(Exercise brief) A word-for-word copy of the entries is the only acceptable reply.

(Supplied material)

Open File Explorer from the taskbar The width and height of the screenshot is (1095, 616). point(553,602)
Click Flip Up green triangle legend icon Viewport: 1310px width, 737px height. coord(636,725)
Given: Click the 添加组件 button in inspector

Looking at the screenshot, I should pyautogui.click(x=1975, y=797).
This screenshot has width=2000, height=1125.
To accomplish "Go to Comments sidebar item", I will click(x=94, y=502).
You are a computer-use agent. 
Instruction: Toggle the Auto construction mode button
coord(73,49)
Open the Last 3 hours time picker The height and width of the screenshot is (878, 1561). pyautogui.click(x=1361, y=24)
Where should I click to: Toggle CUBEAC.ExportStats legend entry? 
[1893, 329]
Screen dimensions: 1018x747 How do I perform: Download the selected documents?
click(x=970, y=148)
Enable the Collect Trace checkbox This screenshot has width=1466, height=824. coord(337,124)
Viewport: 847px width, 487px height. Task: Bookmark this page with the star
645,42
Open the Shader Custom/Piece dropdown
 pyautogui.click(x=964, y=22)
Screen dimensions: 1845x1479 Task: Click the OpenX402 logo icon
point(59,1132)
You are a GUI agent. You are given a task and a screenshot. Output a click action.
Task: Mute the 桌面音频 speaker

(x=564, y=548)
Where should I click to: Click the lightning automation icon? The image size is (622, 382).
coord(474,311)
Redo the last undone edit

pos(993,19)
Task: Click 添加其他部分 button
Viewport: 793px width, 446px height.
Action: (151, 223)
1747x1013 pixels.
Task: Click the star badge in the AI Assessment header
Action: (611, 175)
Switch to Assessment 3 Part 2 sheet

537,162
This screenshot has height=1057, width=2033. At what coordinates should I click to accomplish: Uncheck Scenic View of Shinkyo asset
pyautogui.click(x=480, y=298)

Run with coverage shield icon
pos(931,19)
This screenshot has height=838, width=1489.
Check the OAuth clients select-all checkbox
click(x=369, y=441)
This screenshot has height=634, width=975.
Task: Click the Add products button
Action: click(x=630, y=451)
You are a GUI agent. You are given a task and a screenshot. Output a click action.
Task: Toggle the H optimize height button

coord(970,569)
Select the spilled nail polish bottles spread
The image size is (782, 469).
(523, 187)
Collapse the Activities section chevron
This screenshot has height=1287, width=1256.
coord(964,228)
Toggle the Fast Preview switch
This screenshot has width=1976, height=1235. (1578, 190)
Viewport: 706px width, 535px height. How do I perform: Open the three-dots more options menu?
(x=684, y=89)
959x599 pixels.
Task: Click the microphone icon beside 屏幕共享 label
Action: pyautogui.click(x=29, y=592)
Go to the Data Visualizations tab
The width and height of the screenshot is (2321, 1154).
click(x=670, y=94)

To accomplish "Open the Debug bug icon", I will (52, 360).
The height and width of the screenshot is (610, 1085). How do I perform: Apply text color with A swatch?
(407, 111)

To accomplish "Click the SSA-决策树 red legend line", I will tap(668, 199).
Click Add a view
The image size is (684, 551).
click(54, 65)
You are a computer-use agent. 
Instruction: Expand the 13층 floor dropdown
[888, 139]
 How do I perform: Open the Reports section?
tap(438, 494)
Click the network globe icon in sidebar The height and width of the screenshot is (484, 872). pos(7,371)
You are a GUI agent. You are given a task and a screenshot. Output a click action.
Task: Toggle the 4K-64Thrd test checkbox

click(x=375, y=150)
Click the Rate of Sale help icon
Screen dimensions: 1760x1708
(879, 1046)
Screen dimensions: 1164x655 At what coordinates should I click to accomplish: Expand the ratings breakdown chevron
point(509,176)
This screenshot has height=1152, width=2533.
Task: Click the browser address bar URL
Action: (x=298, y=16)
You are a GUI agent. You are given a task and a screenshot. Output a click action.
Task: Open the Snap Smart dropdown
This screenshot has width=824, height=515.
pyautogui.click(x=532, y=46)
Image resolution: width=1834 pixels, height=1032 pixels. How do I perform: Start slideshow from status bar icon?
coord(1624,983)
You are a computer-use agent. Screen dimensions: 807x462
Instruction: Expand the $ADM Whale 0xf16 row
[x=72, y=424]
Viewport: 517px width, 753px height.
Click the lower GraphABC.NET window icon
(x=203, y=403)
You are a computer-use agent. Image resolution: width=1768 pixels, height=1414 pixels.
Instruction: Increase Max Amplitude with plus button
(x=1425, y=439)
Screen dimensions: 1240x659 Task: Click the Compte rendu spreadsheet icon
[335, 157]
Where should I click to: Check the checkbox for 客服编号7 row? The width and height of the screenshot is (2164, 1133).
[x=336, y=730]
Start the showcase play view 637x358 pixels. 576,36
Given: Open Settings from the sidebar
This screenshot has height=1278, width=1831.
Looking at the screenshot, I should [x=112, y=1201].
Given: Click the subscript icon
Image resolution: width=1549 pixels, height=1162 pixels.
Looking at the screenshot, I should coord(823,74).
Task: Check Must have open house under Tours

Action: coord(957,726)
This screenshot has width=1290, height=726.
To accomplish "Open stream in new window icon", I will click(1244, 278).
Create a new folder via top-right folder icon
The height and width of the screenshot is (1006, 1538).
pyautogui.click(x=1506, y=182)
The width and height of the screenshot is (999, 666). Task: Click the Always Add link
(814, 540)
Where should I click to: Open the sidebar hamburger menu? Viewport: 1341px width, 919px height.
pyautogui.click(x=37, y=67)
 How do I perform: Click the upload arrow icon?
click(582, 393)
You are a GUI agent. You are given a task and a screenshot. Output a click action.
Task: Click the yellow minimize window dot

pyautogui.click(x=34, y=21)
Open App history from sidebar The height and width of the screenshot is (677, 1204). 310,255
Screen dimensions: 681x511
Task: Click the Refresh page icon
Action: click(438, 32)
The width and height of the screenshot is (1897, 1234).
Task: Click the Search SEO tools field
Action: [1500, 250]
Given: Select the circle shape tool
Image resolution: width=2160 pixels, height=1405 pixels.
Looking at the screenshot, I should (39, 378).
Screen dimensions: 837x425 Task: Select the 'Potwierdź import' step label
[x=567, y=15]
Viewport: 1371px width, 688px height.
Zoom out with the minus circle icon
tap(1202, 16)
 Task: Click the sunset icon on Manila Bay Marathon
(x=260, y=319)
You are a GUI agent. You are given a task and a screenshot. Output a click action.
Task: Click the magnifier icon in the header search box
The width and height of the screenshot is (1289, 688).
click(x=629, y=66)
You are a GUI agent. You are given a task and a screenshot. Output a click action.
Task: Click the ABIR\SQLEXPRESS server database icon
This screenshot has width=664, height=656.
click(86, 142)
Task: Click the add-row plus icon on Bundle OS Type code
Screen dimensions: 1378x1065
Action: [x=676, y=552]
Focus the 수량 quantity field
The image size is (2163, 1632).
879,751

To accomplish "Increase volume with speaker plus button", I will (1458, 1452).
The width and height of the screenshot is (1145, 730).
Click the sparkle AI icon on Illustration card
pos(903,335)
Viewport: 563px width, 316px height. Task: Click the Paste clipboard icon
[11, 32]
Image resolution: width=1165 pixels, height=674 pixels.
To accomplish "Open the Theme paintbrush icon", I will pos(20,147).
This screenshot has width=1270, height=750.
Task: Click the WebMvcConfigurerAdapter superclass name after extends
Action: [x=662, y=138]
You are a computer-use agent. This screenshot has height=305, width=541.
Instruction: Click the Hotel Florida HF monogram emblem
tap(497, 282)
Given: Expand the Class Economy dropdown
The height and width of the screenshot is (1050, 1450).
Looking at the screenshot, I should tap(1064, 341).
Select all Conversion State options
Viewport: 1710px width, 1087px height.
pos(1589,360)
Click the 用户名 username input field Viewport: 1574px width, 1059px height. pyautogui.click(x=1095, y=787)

(Completed exercise)
Open File Explorer from the taskbar The width and height of the screenshot is (1095, 616). point(553,602)
Click Flip Up green triangle legend icon Viewport: 1310px width, 737px height. coord(636,725)
Given: Click the 添加组件 button in inspector

Looking at the screenshot, I should pyautogui.click(x=1975, y=797).
This screenshot has width=2000, height=1125.
To accomplish "Go to Comments sidebar item", I will click(x=94, y=502).
You are a computer-use agent. 
Instruction: Toggle the Auto construction mode button
coord(73,49)
Open the Last 3 hours time picker The height and width of the screenshot is (878, 1561). pyautogui.click(x=1361, y=24)
Where should I click to: Toggle CUBEAC.ExportStats legend entry? 
[1893, 329]
Screen dimensions: 1018x747 How do I perform: Download the selected documents?
click(x=970, y=148)
Enable the Collect Trace checkbox This screenshot has width=1466, height=824. coord(337,124)
Viewport: 847px width, 487px height. Task: Bookmark this page with the star
645,42
Open the Shader Custom/Piece dropdown
 pyautogui.click(x=964, y=22)
Screen dimensions: 1845x1479 Task: Click the OpenX402 logo icon
point(59,1132)
You are a GUI agent. You are given a task and a screenshot. Output a click action.
Task: Mute the 桌面音频 speaker

(x=564, y=548)
Where should I click to: Click the lightning automation icon? The image size is (622, 382).
coord(474,311)
Redo the last undone edit

pos(993,19)
Task: Click 添加其他部分 button
Viewport: 793px width, 446px height.
Action: (151, 223)
1747x1013 pixels.
Task: Click the star badge in the AI Assessment header
Action: (611, 175)
Switch to Assessment 3 Part 2 sheet

537,162
This screenshot has height=1057, width=2033. At what coordinates should I click to accomplish: Uncheck Scenic View of Shinkyo asset
pyautogui.click(x=480, y=298)

Run with coverage shield icon
pos(931,19)
This screenshot has height=838, width=1489.
Check the OAuth clients select-all checkbox
click(x=369, y=441)
This screenshot has height=634, width=975.
Task: Click the Add products button
Action: click(x=630, y=451)
You are a GUI agent. You are given a task and a screenshot. Output a click action.
Task: Toggle the H optimize height button

coord(970,569)
Select the spilled nail polish bottles spread
The image size is (782, 469).
(523, 187)
Collapse the Activities section chevron
This screenshot has height=1287, width=1256.
coord(964,228)
Toggle the Fast Preview switch
This screenshot has width=1976, height=1235. (1578, 190)
Viewport: 706px width, 535px height. How do I perform: Open the three-dots more options menu?
(x=684, y=89)
959x599 pixels.
Task: Click the microphone icon beside 屏幕共享 label
Action: pyautogui.click(x=29, y=592)
Go to the Data Visualizations tab
The width and height of the screenshot is (2321, 1154).
click(x=670, y=94)

To accomplish "Open the Debug bug icon", I will (52, 360).
The height and width of the screenshot is (610, 1085). How do I perform: Apply text color with A swatch?
(407, 111)

To accomplish "Click the SSA-决策树 red legend line", I will tap(668, 199).
Click Add a view
The image size is (684, 551).
click(54, 65)
You are a computer-use agent. 
Instruction: Expand the 13층 floor dropdown
[888, 139]
 How do I perform: Open the Reports section?
tap(438, 494)
Click the network globe icon in sidebar The height and width of the screenshot is (484, 872). pos(7,371)
You are a GUI agent. You are given a task and a screenshot. Output a click action.
Task: Toggle the 4K-64Thrd test checkbox

click(x=375, y=150)
Click the Rate of Sale help icon
Screen dimensions: 1760x1708
(879, 1046)
Screen dimensions: 1164x655 At what coordinates should I click to accomplish: Expand the ratings breakdown chevron
point(509,176)
This screenshot has height=1152, width=2533.
Task: Click the browser address bar URL
Action: (x=298, y=16)
You are a GUI agent. You are given a task and a screenshot. Output a click action.
Task: Open the Snap Smart dropdown
This screenshot has width=824, height=515.
pyautogui.click(x=532, y=46)
Image resolution: width=1834 pixels, height=1032 pixels. How do I perform: Start slideshow from status bar icon?
coord(1624,983)
You are a computer-use agent. Screen dimensions: 807x462
Instruction: Expand the $ADM Whale 0xf16 row
[x=72, y=424]
Viewport: 517px width, 753px height.
Click the lower GraphABC.NET window icon
(x=203, y=403)
You are a computer-use agent. Image resolution: width=1768 pixels, height=1414 pixels.
Instruction: Increase Max Amplitude with plus button
(x=1425, y=439)
Screen dimensions: 1240x659 Task: Click the Compte rendu spreadsheet icon
[335, 157]
Where should I click to: Check the checkbox for 客服编号7 row? The width and height of the screenshot is (2164, 1133).
[x=336, y=730]
Start the showcase play view 637x358 pixels. 576,36
Given: Open Settings from the sidebar
This screenshot has height=1278, width=1831.
Looking at the screenshot, I should [x=112, y=1201].
Given: Click the subscript icon
Image resolution: width=1549 pixels, height=1162 pixels.
Looking at the screenshot, I should coord(823,74).
Task: Check Must have open house under Tours

Action: coord(957,726)
This screenshot has width=1290, height=726.
To accomplish "Open stream in new window icon", I will click(1244, 278).
Create a new folder via top-right folder icon
The height and width of the screenshot is (1006, 1538).
pyautogui.click(x=1506, y=182)
The width and height of the screenshot is (999, 666). Task: Click the Always Add link
(814, 540)
Where should I click to: Open the sidebar hamburger menu? Viewport: 1341px width, 919px height.
pyautogui.click(x=37, y=67)
 How do I perform: Click the upload arrow icon?
click(582, 393)
You are a GUI agent. You are given a task and a screenshot. Output a click action.
Task: Click the yellow minimize window dot

pyautogui.click(x=34, y=21)
Open App history from sidebar The height and width of the screenshot is (677, 1204). 310,255
Screen dimensions: 681x511
Task: Click the Refresh page icon
Action: click(438, 32)
The width and height of the screenshot is (1897, 1234).
Task: Click the Search SEO tools field
Action: [1500, 250]
Given: Select the circle shape tool
Image resolution: width=2160 pixels, height=1405 pixels.
Looking at the screenshot, I should (39, 378).
Screen dimensions: 837x425 Task: Select the 'Potwierdź import' step label
[x=567, y=15]
Viewport: 1371px width, 688px height.
Zoom out with the minus circle icon
tap(1202, 16)
 Task: Click the sunset icon on Manila Bay Marathon
(x=260, y=319)
You are a GUI agent. You are given a task and a screenshot. Output a click action.
Task: Click the magnifier icon in the header search box
The width and height of the screenshot is (1289, 688).
click(x=629, y=66)
You are a GUI agent. You are given a task and a screenshot. Output a click action.
Task: Click the ABIR\SQLEXPRESS server database icon
This screenshot has width=664, height=656.
click(86, 142)
Task: Click the add-row plus icon on Bundle OS Type code
Screen dimensions: 1378x1065
Action: [x=676, y=552]
Focus the 수량 quantity field
The image size is (2163, 1632).
879,751

To accomplish "Increase volume with speaker plus button", I will (1458, 1452).
The width and height of the screenshot is (1145, 730).
Click the sparkle AI icon on Illustration card
pos(903,335)
Viewport: 563px width, 316px height. Task: Click the Paste clipboard icon
[11, 32]
Image resolution: width=1165 pixels, height=674 pixels.
To accomplish "Open the Theme paintbrush icon", I will pos(20,147).
This screenshot has width=1270, height=750.
Task: Click the WebMvcConfigurerAdapter superclass name after extends
Action: [x=662, y=138]
You are a computer-use agent. This screenshot has height=305, width=541.
Instruction: Click the Hotel Florida HF monogram emblem
tap(497, 282)
Given: Expand the Class Economy dropdown
The height and width of the screenshot is (1050, 1450).
Looking at the screenshot, I should tap(1064, 341).
Select all Conversion State options
Viewport: 1710px width, 1087px height.
pos(1589,360)
Click the 用户名 username input field Viewport: 1574px width, 1059px height. pyautogui.click(x=1095, y=787)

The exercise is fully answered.